▶ Task objective
Print out the entire listing verbatim.

▶ Provided data
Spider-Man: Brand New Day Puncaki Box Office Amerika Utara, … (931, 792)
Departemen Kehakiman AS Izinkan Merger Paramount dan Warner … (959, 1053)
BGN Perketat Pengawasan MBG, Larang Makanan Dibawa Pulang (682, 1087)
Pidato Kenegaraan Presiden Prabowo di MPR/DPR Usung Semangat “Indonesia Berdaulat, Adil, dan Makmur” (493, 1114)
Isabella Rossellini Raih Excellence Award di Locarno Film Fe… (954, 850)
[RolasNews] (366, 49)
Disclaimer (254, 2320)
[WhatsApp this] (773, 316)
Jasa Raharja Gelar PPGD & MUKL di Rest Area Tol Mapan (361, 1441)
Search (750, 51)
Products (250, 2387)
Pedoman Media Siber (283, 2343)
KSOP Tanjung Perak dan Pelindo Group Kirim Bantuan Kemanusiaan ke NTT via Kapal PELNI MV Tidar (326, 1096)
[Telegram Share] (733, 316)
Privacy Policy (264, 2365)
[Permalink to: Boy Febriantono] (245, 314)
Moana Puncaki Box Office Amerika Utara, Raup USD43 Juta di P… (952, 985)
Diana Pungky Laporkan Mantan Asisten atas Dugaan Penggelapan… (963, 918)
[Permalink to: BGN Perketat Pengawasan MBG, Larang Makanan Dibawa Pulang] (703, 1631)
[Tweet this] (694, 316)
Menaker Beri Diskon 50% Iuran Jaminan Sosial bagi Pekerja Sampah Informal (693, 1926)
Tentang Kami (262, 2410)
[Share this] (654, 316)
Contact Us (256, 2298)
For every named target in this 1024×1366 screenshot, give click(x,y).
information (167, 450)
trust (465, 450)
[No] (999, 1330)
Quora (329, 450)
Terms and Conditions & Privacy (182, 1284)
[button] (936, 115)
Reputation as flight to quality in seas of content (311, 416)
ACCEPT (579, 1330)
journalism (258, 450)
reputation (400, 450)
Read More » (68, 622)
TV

▶ Problem solution
Spider-Man: Brand New Day Puncaki Box Office Amerika Utara, … (931, 792)
Departemen Kehakiman AS Izinkan Merger Paramount dan Warner … (959, 1053)
BGN Perketat Pengawasan MBG, Larang Makanan Dibawa Pulang (682, 1087)
Pidato Kenegaraan Presiden Prabowo di MPR/DPR Usung Semangat “Indonesia Berdaulat, Adil, dan Makmur” (493, 1114)
Isabella Rossellini Raih Excellence Award di Locarno Film Fe… (954, 850)
[RolasNews] (366, 49)
Disclaimer (254, 2320)
[WhatsApp this] (773, 316)
Jasa Raharja Gelar PPGD & MUKL di Rest Area Tol Mapan (361, 1441)
Search (750, 51)
Products (250, 2387)
Pedoman Media Siber (283, 2343)
KSOP Tanjung Perak dan Pelindo Group Kirim Bantuan Kemanusiaan ke NTT via Kapal PELNI MV Tidar (326, 1096)
[Telegram Share] (733, 316)
Privacy Policy (264, 2365)
[Permalink to: Boy Febriantono] (245, 314)
Moana Puncaki Box Office Amerika Utara, Raup USD43 Juta di P… (952, 985)
Diana Pungky Laporkan Mantan Asisten atas Dugaan Penggelapan… (963, 918)
[Permalink to: BGN Perketat Pengawasan MBG, Larang Makanan Dibawa Pulang] (703, 1631)
[Tweet this] (694, 316)
Menaker Beri Diskon 50% Iuran Jaminan Sosial bagi Pekerja Sampah Informal (693, 1926)
Tentang Kami (262, 2410)
[Share this] (654, 316)
Contact Us (256, 2298)
For every named target in this 1024×1366 screenshot, give click(x,y).
information (167, 450)
trust (465, 450)
[No] (999, 1330)
Quora (329, 450)
Terms and Conditions & Privacy (182, 1284)
[button] (936, 115)
Reputation as flight to quality in seas of content (311, 416)
ACCEPT (579, 1330)
journalism (258, 450)
reputation (400, 450)
Read More » (68, 622)
TV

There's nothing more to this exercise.